## ACTIVITY
Everything from the first line of the material below through the line containing "Collapse the NET" is to be printed exactly, and nothing more.

## MATERIAL PROVIDED
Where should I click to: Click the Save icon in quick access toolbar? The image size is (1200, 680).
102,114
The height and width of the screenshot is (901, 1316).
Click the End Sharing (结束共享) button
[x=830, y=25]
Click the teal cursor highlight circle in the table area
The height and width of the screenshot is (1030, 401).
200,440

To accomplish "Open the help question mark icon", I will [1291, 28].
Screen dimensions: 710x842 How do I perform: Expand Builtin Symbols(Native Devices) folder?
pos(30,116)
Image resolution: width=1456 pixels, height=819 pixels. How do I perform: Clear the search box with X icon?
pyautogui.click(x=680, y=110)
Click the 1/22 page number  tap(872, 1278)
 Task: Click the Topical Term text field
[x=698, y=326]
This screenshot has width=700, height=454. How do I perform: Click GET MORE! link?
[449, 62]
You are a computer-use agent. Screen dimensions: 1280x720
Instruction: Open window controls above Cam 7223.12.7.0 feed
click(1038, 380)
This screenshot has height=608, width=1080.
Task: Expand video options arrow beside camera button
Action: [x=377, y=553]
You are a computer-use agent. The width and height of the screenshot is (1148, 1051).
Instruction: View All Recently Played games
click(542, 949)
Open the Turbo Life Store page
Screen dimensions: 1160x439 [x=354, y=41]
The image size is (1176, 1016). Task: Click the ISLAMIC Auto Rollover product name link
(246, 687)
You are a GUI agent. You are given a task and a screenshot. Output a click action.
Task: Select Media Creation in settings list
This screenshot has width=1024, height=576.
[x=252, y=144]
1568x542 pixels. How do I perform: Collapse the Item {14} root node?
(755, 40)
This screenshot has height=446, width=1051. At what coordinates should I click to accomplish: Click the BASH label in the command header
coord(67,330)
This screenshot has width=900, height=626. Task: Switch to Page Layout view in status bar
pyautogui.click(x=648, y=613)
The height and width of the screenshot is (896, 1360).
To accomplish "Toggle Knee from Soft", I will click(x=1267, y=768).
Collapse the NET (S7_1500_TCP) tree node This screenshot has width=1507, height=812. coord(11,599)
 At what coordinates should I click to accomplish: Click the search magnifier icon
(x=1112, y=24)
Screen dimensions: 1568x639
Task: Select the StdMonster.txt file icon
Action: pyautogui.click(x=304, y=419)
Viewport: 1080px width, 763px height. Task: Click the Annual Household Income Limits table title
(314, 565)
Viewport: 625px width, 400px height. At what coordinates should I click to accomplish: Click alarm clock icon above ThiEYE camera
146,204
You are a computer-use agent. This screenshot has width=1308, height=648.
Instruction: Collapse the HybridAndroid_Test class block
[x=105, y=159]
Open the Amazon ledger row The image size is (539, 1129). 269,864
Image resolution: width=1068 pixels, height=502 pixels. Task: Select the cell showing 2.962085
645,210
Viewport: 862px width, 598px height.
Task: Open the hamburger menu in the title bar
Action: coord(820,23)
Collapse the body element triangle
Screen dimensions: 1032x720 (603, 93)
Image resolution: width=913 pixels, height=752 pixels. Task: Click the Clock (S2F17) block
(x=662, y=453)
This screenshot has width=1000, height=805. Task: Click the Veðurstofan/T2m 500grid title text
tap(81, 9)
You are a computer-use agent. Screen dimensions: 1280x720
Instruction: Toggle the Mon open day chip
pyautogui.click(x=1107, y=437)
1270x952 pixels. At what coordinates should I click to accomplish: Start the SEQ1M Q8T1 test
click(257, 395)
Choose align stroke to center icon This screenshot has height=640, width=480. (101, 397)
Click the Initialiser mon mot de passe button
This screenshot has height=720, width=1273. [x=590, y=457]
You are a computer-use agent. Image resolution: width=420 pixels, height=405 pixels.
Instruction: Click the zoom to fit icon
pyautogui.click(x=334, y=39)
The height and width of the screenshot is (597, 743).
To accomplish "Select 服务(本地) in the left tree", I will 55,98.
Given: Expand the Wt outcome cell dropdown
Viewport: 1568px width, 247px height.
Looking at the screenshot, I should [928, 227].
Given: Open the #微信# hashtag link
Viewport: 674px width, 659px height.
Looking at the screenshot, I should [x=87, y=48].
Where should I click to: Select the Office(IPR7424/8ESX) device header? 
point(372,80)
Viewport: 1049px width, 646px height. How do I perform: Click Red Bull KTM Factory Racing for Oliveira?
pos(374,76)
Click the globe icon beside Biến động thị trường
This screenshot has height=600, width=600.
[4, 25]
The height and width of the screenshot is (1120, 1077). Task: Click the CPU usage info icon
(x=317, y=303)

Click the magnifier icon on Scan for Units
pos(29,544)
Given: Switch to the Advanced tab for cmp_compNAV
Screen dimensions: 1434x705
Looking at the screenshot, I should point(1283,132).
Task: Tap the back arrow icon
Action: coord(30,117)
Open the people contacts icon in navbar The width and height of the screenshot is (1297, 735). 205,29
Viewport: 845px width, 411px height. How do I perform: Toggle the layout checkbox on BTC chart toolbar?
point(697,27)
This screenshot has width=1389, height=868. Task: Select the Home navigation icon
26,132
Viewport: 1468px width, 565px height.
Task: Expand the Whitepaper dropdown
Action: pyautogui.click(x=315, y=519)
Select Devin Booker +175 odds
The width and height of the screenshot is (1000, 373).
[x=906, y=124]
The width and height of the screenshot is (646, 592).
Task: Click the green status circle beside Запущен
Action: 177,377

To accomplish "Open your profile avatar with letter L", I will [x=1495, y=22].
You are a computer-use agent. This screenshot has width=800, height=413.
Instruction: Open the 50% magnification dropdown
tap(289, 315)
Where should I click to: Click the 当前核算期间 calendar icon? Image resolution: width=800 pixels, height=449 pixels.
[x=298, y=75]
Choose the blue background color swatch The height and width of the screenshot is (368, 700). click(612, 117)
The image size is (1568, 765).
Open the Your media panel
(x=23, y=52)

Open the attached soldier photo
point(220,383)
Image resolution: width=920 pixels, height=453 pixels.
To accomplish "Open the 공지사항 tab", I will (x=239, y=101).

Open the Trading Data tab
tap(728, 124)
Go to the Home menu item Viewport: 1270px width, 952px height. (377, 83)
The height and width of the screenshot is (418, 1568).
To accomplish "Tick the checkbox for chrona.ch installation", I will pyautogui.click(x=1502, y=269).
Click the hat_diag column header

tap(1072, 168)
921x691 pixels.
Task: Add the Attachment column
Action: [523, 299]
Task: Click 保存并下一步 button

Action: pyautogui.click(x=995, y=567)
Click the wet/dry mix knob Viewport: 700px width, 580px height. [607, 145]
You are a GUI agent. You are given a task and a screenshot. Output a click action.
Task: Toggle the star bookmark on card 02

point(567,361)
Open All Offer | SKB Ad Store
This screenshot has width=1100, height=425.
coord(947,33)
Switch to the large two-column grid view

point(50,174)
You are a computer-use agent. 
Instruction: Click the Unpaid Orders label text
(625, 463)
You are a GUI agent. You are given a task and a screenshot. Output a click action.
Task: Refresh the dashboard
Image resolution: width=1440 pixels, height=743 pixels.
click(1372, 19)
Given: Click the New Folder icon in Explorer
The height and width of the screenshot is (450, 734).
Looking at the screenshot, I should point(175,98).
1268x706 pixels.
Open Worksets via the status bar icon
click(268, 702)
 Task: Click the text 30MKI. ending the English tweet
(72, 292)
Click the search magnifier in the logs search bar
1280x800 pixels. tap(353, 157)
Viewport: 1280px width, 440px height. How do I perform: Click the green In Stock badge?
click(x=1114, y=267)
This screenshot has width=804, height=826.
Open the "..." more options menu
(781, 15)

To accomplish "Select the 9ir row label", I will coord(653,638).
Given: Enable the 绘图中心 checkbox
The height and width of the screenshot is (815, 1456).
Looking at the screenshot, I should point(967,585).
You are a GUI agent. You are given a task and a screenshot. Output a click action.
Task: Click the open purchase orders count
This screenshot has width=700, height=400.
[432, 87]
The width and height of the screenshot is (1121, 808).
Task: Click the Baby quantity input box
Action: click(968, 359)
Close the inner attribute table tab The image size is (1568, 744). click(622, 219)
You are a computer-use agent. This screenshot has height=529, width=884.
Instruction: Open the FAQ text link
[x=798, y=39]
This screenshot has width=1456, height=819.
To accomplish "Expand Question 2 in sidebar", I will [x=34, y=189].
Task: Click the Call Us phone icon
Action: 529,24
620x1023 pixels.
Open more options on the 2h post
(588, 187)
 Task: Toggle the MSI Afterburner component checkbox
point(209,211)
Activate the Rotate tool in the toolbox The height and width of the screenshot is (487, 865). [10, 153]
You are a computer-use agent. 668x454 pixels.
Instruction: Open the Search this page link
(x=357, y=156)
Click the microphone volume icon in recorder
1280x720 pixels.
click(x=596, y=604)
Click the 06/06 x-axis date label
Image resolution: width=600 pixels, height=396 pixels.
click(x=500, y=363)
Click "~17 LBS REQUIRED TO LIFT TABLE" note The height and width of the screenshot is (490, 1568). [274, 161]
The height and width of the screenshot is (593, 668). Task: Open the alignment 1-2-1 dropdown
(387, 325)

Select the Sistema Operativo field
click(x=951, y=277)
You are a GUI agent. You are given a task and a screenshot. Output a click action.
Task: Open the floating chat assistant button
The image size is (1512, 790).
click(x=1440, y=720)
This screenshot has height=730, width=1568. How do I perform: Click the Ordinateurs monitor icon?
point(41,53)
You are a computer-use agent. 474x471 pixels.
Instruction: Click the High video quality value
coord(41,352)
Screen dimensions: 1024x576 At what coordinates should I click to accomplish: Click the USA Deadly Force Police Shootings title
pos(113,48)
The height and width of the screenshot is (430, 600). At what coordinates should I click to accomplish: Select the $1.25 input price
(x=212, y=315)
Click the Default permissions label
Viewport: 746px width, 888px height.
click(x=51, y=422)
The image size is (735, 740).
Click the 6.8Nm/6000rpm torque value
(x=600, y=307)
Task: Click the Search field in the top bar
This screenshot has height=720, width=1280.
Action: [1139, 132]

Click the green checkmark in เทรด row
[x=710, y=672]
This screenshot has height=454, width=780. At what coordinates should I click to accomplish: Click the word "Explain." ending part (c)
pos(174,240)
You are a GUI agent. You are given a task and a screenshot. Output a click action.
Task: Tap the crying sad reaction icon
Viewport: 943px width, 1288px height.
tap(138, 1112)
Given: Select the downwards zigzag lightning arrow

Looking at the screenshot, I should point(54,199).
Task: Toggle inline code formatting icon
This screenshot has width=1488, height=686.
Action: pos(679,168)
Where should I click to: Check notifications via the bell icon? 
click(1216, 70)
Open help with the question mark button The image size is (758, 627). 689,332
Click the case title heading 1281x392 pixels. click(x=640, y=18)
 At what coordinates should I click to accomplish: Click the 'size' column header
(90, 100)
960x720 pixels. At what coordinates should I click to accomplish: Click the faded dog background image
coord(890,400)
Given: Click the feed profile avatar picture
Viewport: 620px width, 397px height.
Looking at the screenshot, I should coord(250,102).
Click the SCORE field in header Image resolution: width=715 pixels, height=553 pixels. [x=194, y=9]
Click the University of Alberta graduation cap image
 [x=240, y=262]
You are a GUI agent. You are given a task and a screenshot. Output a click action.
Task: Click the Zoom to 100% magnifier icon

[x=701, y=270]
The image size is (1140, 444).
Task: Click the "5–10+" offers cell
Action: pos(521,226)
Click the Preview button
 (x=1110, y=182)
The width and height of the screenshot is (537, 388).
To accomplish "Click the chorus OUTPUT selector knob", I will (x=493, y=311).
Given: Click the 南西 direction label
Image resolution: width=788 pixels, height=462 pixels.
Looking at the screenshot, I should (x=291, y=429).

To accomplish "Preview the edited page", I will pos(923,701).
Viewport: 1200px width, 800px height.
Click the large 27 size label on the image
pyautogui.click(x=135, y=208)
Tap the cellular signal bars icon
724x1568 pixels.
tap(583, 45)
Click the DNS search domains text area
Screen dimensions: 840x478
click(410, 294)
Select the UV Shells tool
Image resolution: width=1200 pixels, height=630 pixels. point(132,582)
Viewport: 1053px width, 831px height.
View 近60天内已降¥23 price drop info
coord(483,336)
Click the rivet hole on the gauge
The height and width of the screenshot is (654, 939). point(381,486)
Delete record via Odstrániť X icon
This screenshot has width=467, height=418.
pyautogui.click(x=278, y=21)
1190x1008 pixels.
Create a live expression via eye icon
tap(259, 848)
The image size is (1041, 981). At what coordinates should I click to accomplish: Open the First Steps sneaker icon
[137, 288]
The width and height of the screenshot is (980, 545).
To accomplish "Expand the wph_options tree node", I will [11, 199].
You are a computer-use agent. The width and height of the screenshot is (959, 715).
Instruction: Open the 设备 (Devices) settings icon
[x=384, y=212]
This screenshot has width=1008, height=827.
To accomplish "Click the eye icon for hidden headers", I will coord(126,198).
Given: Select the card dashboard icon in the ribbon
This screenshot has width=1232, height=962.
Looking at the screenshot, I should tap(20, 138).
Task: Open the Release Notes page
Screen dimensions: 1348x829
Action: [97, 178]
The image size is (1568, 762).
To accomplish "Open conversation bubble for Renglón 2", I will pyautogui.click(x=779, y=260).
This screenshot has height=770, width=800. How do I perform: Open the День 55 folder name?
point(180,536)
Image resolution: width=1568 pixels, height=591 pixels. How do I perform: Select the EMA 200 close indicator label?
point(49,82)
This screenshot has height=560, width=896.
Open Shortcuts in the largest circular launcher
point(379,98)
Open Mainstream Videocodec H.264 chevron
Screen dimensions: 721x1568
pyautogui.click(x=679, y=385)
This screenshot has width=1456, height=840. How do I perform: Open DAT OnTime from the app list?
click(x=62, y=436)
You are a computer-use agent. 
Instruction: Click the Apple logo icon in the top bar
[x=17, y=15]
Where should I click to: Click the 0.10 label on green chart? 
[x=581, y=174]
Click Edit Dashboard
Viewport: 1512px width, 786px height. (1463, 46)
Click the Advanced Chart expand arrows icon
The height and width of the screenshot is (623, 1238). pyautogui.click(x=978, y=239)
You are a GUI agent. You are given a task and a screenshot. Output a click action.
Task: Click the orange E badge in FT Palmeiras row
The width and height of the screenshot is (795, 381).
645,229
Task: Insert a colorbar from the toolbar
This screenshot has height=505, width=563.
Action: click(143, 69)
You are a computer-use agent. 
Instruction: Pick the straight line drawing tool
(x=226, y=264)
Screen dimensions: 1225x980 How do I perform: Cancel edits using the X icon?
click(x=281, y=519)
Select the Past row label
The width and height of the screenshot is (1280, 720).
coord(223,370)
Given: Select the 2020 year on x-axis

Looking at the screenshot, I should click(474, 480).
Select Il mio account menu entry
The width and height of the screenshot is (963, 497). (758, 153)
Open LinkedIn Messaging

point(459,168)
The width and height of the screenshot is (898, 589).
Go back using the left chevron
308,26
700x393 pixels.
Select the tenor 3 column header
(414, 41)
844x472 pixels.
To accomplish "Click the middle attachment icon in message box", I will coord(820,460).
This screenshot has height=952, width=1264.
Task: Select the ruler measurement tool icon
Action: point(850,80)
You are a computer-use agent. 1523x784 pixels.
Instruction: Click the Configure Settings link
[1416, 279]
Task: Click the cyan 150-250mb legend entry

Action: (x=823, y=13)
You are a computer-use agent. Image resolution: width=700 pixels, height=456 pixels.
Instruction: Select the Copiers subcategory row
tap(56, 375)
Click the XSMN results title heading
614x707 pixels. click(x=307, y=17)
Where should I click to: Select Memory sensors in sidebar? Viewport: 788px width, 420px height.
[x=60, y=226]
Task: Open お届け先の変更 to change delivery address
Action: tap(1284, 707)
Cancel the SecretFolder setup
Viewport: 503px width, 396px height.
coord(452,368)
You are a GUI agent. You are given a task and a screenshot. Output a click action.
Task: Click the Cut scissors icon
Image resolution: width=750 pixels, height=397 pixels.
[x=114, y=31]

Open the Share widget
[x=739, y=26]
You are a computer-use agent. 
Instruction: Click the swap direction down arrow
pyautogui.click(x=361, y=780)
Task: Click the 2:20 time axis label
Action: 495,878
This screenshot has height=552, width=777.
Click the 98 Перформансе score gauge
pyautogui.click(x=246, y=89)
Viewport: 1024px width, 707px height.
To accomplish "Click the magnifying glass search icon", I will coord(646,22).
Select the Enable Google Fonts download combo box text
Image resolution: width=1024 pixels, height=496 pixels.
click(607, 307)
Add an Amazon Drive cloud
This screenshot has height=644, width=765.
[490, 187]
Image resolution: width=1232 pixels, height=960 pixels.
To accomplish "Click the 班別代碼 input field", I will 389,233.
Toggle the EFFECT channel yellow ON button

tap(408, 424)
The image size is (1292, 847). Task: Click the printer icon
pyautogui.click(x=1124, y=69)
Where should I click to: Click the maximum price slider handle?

## SOLUTION FOR THIS TASK
Where should I click to: Click the Save icon in quick access toolbar? The image size is (1200, 680).
102,114
The height and width of the screenshot is (901, 1316).
Click the End Sharing (结束共享) button
[x=830, y=25]
Click the teal cursor highlight circle in the table area
The height and width of the screenshot is (1030, 401).
200,440

To accomplish "Open the help question mark icon", I will [1291, 28].
Screen dimensions: 710x842 How do I perform: Expand Builtin Symbols(Native Devices) folder?
pos(30,116)
Image resolution: width=1456 pixels, height=819 pixels. How do I perform: Clear the search box with X icon?
pyautogui.click(x=680, y=110)
Click the 1/22 page number  tap(872, 1278)
 Task: Click the Topical Term text field
[x=698, y=326]
This screenshot has width=700, height=454. How do I perform: Click GET MORE! link?
[449, 62]
You are a computer-use agent. Screen dimensions: 1280x720
Instruction: Open window controls above Cam 7223.12.7.0 feed
click(1038, 380)
This screenshot has height=608, width=1080.
Task: Expand video options arrow beside camera button
Action: [x=377, y=553]
You are a computer-use agent. The width and height of the screenshot is (1148, 1051).
Instruction: View All Recently Played games
click(542, 949)
Open the Turbo Life Store page
Screen dimensions: 1160x439 [x=354, y=41]
The image size is (1176, 1016). Task: Click the ISLAMIC Auto Rollover product name link
(246, 687)
You are a GUI agent. You are given a task and a screenshot. Output a click action.
Task: Select Media Creation in settings list
This screenshot has width=1024, height=576.
[x=252, y=144]
1568x542 pixels. How do I perform: Collapse the Item {14} root node?
(755, 40)
This screenshot has height=446, width=1051. At what coordinates should I click to accomplish: Click the BASH label in the command header
coord(67,330)
This screenshot has width=900, height=626. Task: Switch to Page Layout view in status bar
pyautogui.click(x=648, y=613)
The height and width of the screenshot is (896, 1360).
To accomplish "Toggle Knee from Soft", I will click(x=1267, y=768).
Collapse the NET (S7_1500_TCP) tree node This screenshot has width=1507, height=812. coord(11,599)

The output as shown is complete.